### ASSIGNMENT:
All of the records must come back exactly. Please repeat them in full.

Start of Block

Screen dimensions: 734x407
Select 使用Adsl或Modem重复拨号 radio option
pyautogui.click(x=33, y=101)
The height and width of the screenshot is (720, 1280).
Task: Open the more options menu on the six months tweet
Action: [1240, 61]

End of Block

### RESPONSE AREA:
Screen dimensions: 734x407
Select 使用Adsl或Modem重复拨号 radio option
pyautogui.click(x=33, y=101)
The height and width of the screenshot is (720, 1280).
Task: Open the more options menu on the six months tweet
Action: [1240, 61]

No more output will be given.